A comprehensive, Post Incident Analysis provided the essential evidence required for a travel insurer to defend its decision of not covering a large-loss insurance claim.
A traveller in Cuba experienced a critical, medical emergency. Medical Reports from the hospital suggested the illness was alcohol and narcotics induced. The traveller refuted this.
As a result of the Medical Reports, the large-loss claim was denied, and the hospital was instructed to settle the medical bill directly with the traveller.
After six-months, the hospital had failed in their attempts to collect the outstanding bill amount. In their response to this, the hospital changed their initial Medical Reports, six-months after the patient had been discharged, to state that the cause was in-fact not caused by alcohol or narcotics, and then tried again to claim the outstanding amount from the insurer.
Post Incident Analysis
Inherent Risks' was instructed by the insurer to conduct a Post Incident Analysis to reconstruct and assess the chain of events that took place up until the medical emergency, and to establish the reason why the hospital had changed their Medical Report so long after the fact.

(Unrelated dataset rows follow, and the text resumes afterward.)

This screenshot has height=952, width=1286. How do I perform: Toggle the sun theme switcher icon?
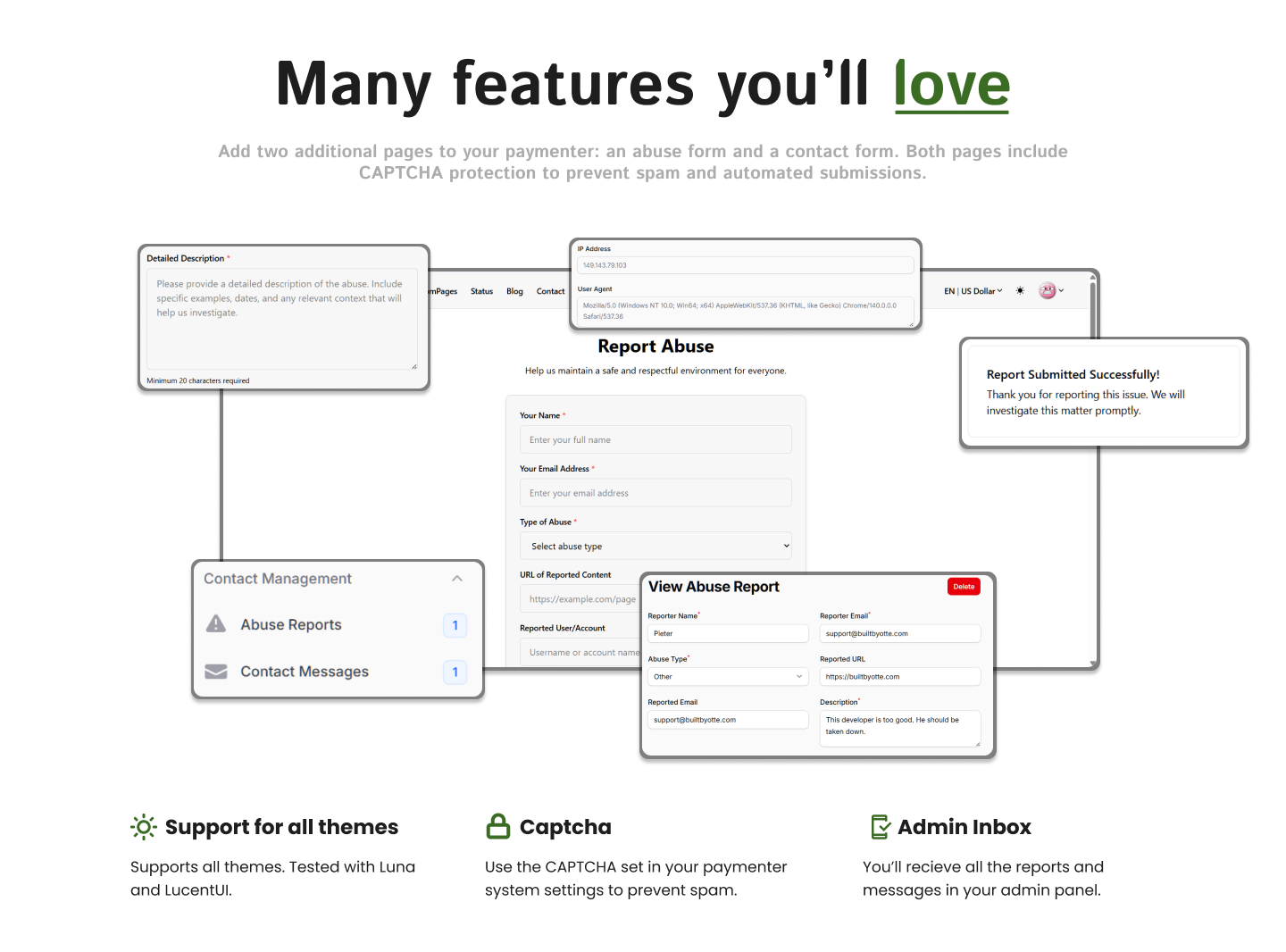click(1020, 291)
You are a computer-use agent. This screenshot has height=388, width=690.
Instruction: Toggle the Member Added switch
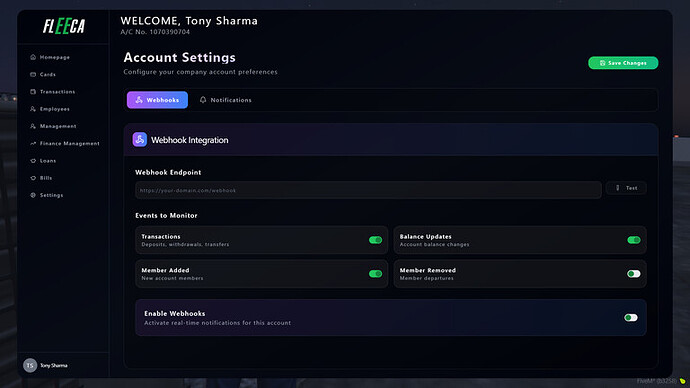(375, 274)
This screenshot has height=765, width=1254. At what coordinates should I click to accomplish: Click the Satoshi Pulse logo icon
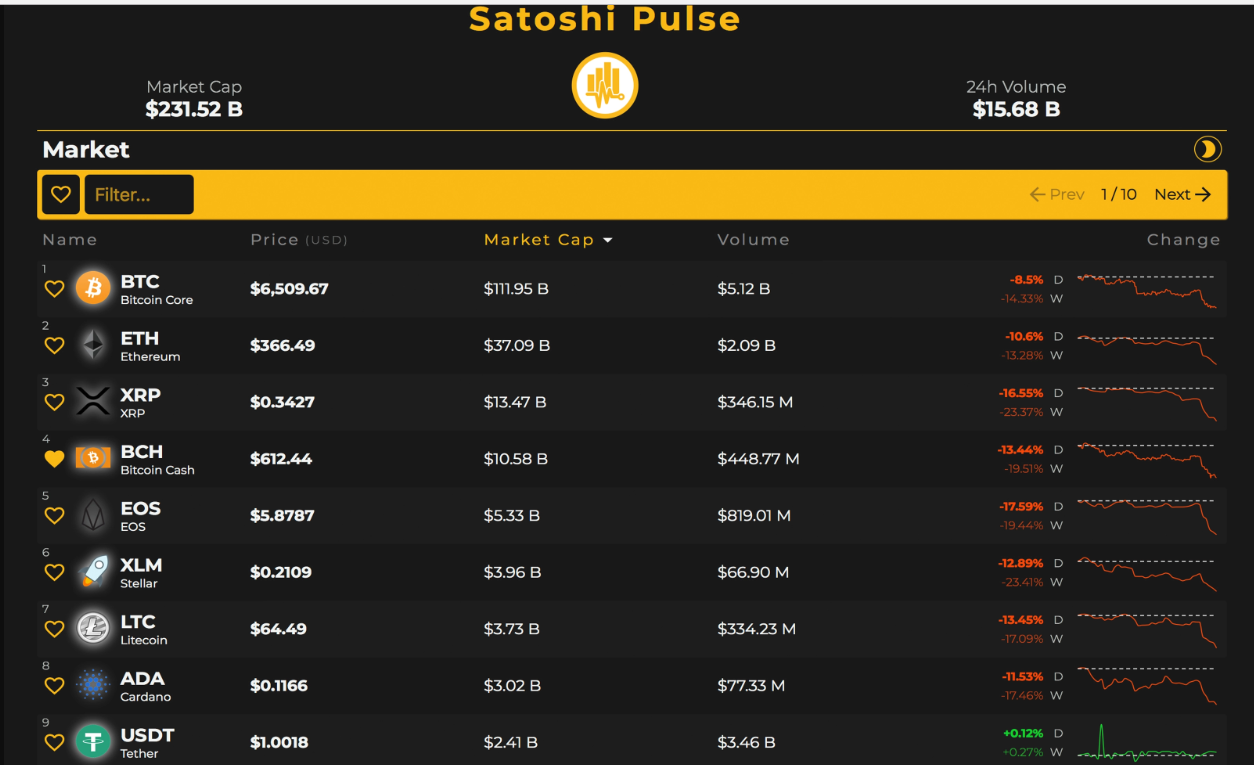point(604,85)
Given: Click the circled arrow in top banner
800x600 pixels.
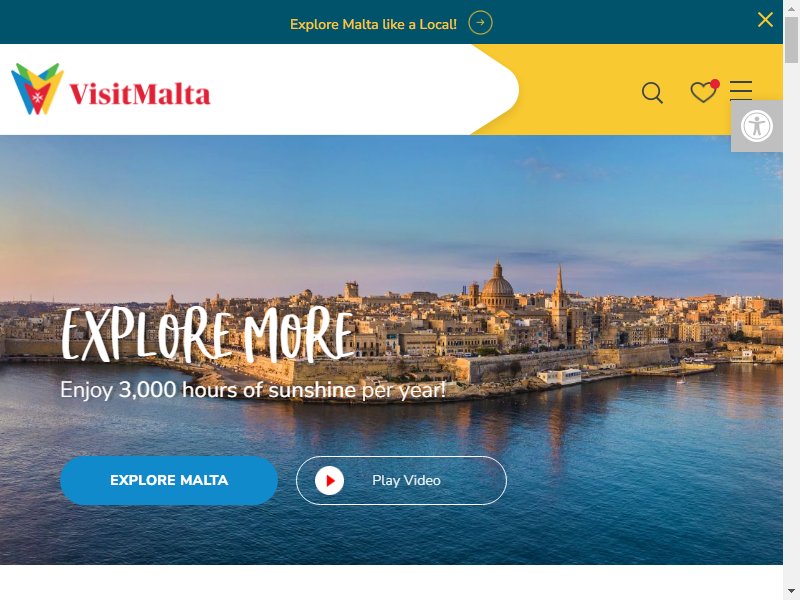Looking at the screenshot, I should [x=480, y=23].
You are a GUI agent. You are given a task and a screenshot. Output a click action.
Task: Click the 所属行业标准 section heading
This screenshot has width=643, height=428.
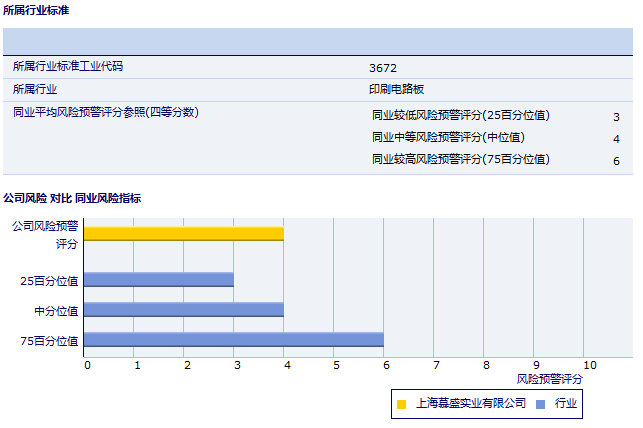36,10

Through our in-country Associates', a Medical Doctor, and Investigator, and supported by our wider team, we were able to piece together the chronological events from three-days prior to the incident, up to and including the day of.
This included reviewing both the traveller, and his friend's social media accounts to establish locations, and behaviour based on image content, and comments made, and interviewing staff from three separate establishments, analysing CCTV footage, and liaising with local law enforcement.

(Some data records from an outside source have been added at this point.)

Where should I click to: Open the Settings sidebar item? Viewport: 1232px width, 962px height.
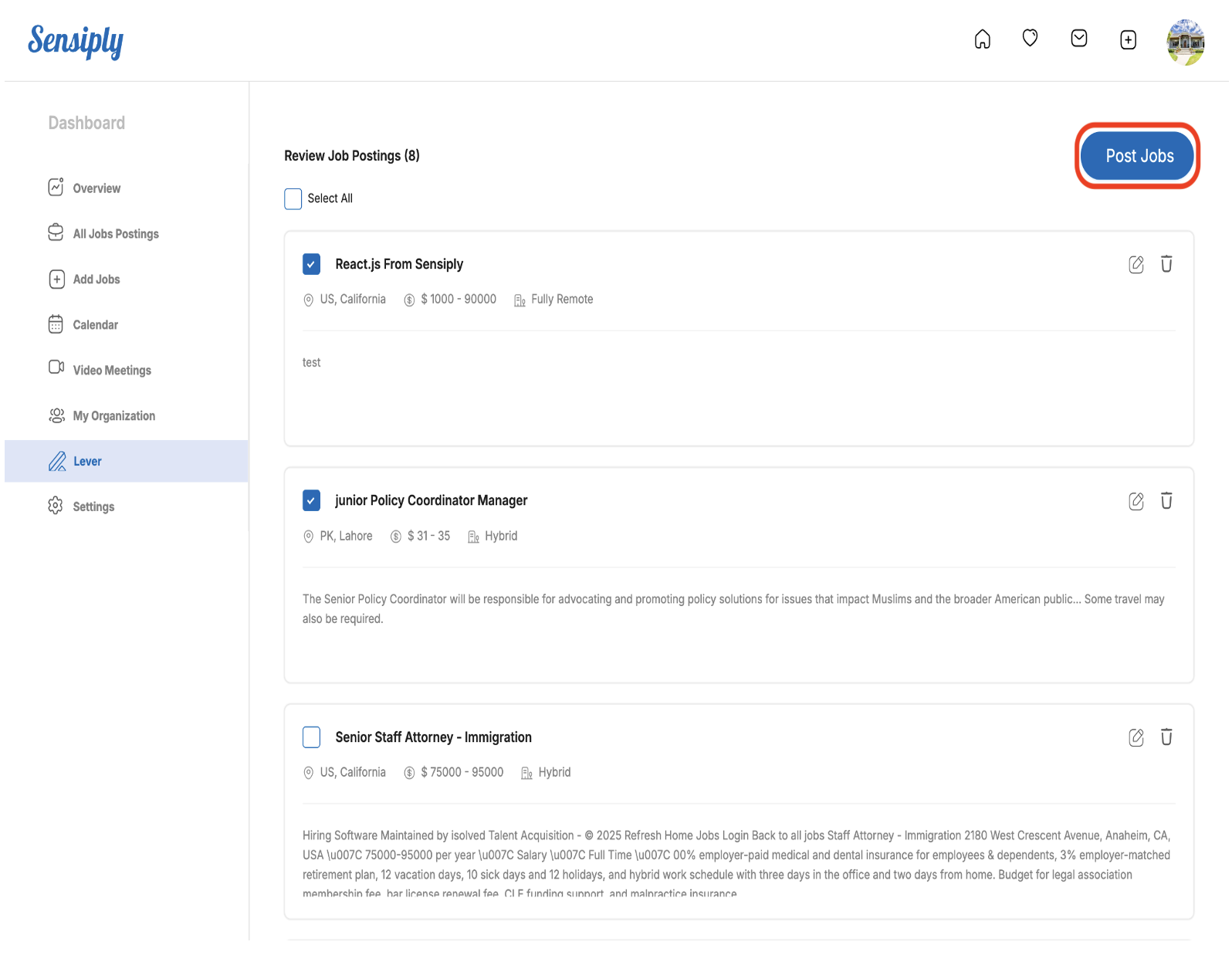(x=93, y=507)
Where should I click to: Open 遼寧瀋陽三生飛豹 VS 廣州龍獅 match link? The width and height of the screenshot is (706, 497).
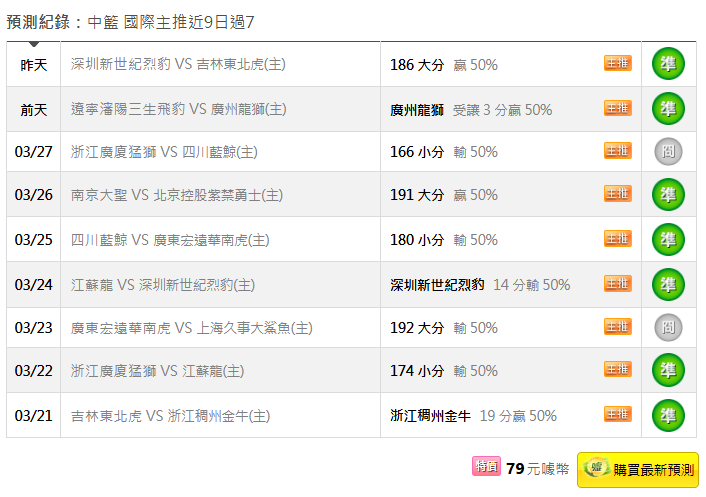click(x=179, y=109)
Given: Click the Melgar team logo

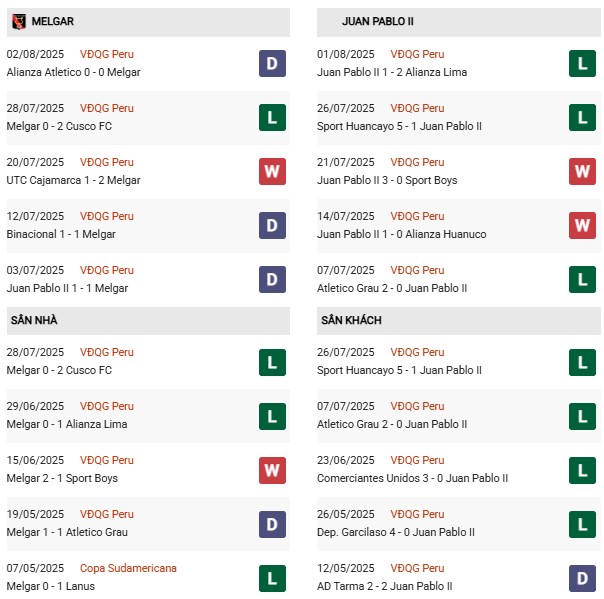Looking at the screenshot, I should 18,20.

We also investigated why conflicting reports had been provided by the hospital, the results of which was further compounded by the involvement of a local assistance company.

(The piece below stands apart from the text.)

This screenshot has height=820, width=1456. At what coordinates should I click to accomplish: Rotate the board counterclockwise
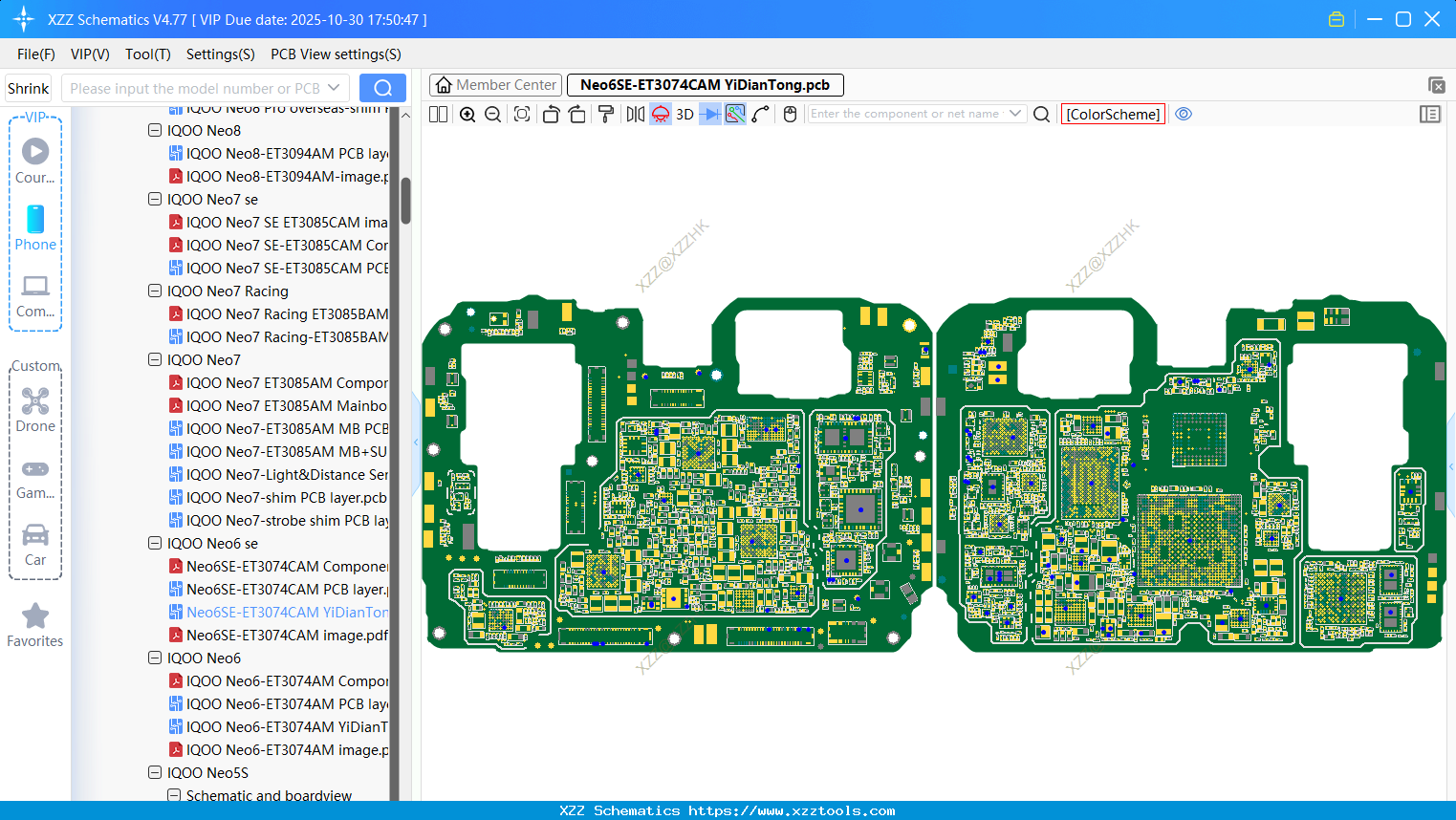(551, 115)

Inherent Risks' work was able to establish that the medical emergency was in-fact alcohol induced, and the events leading up to the incident completely contradicted the traveller's version of events. In addition, we were able to establish that a hospital administrator had been coerced into changing the medical report in an attempt to validate the claim. This provided the essential evidence required for our client to defend its decision of not covering a large-loss insurance claim.